Required work: Could you edit the data below by replacing every "GUI agent" with "interface agent" and leaving everything else unchanged?

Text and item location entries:
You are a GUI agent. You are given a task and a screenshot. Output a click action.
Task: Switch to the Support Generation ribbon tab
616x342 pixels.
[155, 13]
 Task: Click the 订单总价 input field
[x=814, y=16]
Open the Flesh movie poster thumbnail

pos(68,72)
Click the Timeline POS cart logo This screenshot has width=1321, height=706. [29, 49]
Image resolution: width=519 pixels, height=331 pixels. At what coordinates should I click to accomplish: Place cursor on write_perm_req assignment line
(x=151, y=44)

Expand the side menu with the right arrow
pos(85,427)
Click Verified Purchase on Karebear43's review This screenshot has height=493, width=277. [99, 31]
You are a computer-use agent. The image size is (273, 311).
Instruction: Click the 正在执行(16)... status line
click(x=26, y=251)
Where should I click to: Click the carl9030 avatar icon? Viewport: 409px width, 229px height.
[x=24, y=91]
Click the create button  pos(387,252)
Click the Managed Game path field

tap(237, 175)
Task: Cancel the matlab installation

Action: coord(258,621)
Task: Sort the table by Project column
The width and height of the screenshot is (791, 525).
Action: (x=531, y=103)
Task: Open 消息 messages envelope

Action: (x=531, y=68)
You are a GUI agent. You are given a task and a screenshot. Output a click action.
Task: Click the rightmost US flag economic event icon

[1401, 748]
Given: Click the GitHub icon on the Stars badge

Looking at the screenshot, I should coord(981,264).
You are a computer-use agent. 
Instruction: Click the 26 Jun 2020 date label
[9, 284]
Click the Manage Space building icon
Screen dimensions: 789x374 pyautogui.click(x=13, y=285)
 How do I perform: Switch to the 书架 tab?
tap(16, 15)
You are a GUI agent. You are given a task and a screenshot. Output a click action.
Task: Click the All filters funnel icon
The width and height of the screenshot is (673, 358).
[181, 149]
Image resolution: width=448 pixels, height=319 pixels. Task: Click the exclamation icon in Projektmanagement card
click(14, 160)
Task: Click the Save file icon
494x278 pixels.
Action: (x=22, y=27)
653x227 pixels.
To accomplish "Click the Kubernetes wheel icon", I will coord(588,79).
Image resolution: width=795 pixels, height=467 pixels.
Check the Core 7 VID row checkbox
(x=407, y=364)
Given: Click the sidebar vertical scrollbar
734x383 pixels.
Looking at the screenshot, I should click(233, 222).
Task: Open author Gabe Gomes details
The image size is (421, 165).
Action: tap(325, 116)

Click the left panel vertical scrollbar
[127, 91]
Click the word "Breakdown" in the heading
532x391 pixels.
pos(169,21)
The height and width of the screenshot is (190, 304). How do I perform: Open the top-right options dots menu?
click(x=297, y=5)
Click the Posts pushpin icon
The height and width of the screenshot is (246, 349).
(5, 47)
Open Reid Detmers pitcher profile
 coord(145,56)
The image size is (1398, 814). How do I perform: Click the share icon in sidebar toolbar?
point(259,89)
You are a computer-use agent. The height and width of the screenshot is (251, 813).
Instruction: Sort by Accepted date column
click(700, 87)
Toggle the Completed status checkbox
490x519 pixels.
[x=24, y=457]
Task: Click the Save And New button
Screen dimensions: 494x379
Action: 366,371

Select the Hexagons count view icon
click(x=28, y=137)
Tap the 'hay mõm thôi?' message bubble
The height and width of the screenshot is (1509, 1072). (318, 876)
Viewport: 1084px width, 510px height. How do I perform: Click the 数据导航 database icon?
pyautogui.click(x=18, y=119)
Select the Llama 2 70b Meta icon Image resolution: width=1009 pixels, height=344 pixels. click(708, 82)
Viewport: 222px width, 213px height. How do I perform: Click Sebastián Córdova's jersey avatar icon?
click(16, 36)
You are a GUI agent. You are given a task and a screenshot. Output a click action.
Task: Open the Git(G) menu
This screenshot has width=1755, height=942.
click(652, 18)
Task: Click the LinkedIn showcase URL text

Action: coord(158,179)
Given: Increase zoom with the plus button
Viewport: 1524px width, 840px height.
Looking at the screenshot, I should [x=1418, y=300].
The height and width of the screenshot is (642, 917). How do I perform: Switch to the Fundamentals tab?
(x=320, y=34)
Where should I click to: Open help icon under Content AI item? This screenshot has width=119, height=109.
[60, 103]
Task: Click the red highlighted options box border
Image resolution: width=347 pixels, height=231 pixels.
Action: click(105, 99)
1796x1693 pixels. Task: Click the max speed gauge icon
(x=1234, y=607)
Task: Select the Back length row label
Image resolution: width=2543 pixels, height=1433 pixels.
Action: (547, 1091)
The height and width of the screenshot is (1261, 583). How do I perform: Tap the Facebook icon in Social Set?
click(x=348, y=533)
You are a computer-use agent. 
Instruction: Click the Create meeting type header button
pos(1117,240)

Result:
You are a interface agent. You are given a task and a screenshot. Output a click action.
Task: Switch to the Support Generation ribbon tab
616x342 pixels.
[155, 13]
 Task: Click the 订单总价 input field
[x=814, y=16]
Open the Flesh movie poster thumbnail

pos(68,72)
Click the Timeline POS cart logo This screenshot has width=1321, height=706. [29, 49]
Image resolution: width=519 pixels, height=331 pixels. At what coordinates should I click to accomplish: Place cursor on write_perm_req assignment line
(x=151, y=44)

Expand the side menu with the right arrow
pos(85,427)
Click Verified Purchase on Karebear43's review This screenshot has height=493, width=277. [99, 31]
You are a computer-use agent. The image size is (273, 311).
Instruction: Click the 正在执行(16)... status line
click(x=26, y=251)
Where should I click to: Click the carl9030 avatar icon? Viewport: 409px width, 229px height.
[x=24, y=91]
Click the create button  pos(387,252)
Click the Managed Game path field

tap(237, 175)
Task: Cancel the matlab installation

Action: coord(258,621)
Task: Sort the table by Project column
The width and height of the screenshot is (791, 525).
Action: (x=531, y=103)
Task: Open 消息 messages envelope

Action: (x=531, y=68)
You are a interface agent. You are given a task and a screenshot. Output a click action.
Task: Click the rightmost US flag economic event icon

[1401, 748]
Given: Click the GitHub icon on the Stars badge

Looking at the screenshot, I should coord(981,264).
You are a computer-use agent. 
Instruction: Click the 26 Jun 2020 date label
[9, 284]
Click the Manage Space building icon
Screen dimensions: 789x374 pyautogui.click(x=13, y=285)
 How do I perform: Switch to the 书架 tab?
tap(16, 15)
You are a interface agent. You are given a task and a screenshot. Output a click action.
Task: Click the All filters funnel icon
The width and height of the screenshot is (673, 358).
[181, 149]
Image resolution: width=448 pixels, height=319 pixels. Task: Click the exclamation icon in Projektmanagement card
click(14, 160)
Task: Click the Save file icon
494x278 pixels.
Action: (x=22, y=27)
653x227 pixels.
To accomplish "Click the Kubernetes wheel icon", I will coord(588,79).
Image resolution: width=795 pixels, height=467 pixels.
Check the Core 7 VID row checkbox
(x=407, y=364)
Given: Click the sidebar vertical scrollbar
734x383 pixels.
Looking at the screenshot, I should click(233, 222).
Task: Open author Gabe Gomes details
The image size is (421, 165).
Action: tap(325, 116)

Click the left panel vertical scrollbar
[127, 91]
Click the word "Breakdown" in the heading
532x391 pixels.
pos(169,21)
The height and width of the screenshot is (190, 304). How do I perform: Open the top-right options dots menu?
click(x=297, y=5)
Click the Posts pushpin icon
The height and width of the screenshot is (246, 349).
(5, 47)
Open Reid Detmers pitcher profile
 coord(145,56)
The image size is (1398, 814). How do I perform: Click the share icon in sidebar toolbar?
point(259,89)
You are a computer-use agent. The height and width of the screenshot is (251, 813).
Instruction: Sort by Accepted date column
click(700, 87)
Toggle the Completed status checkbox
490x519 pixels.
[x=24, y=457]
Task: Click the Save And New button
Screen dimensions: 494x379
Action: 366,371

Select the Hexagons count view icon
click(x=28, y=137)
Tap the 'hay mõm thôi?' message bubble
The height and width of the screenshot is (1509, 1072). (318, 876)
Viewport: 1084px width, 510px height. How do I perform: Click the 数据导航 database icon?
pyautogui.click(x=18, y=119)
Select the Llama 2 70b Meta icon Image resolution: width=1009 pixels, height=344 pixels. click(708, 82)
Viewport: 222px width, 213px height. How do I perform: Click Sebastián Córdova's jersey avatar icon?
click(16, 36)
You are a interface agent. You are given a task and a screenshot. Output a click action.
Task: Open the Git(G) menu
This screenshot has width=1755, height=942.
click(652, 18)
Task: Click the LinkedIn showcase URL text

Action: coord(158,179)
Given: Increase zoom with the plus button
Viewport: 1524px width, 840px height.
Looking at the screenshot, I should [x=1418, y=300].
The height and width of the screenshot is (642, 917). How do I perform: Switch to the Fundamentals tab?
(x=320, y=34)
Where should I click to: Open help icon under Content AI item? This screenshot has width=119, height=109.
[60, 103]
Task: Click the red highlighted options box border
Image resolution: width=347 pixels, height=231 pixels.
Action: click(105, 99)
1796x1693 pixels. Task: Click the max speed gauge icon
(x=1234, y=607)
Task: Select the Back length row label
Image resolution: width=2543 pixels, height=1433 pixels.
Action: (547, 1091)
The height and width of the screenshot is (1261, 583). How do I perform: Tap the Facebook icon in Social Set?
click(x=348, y=533)
You are a computer-use agent. 
Instruction: Click the Create meeting type header button
pos(1117,240)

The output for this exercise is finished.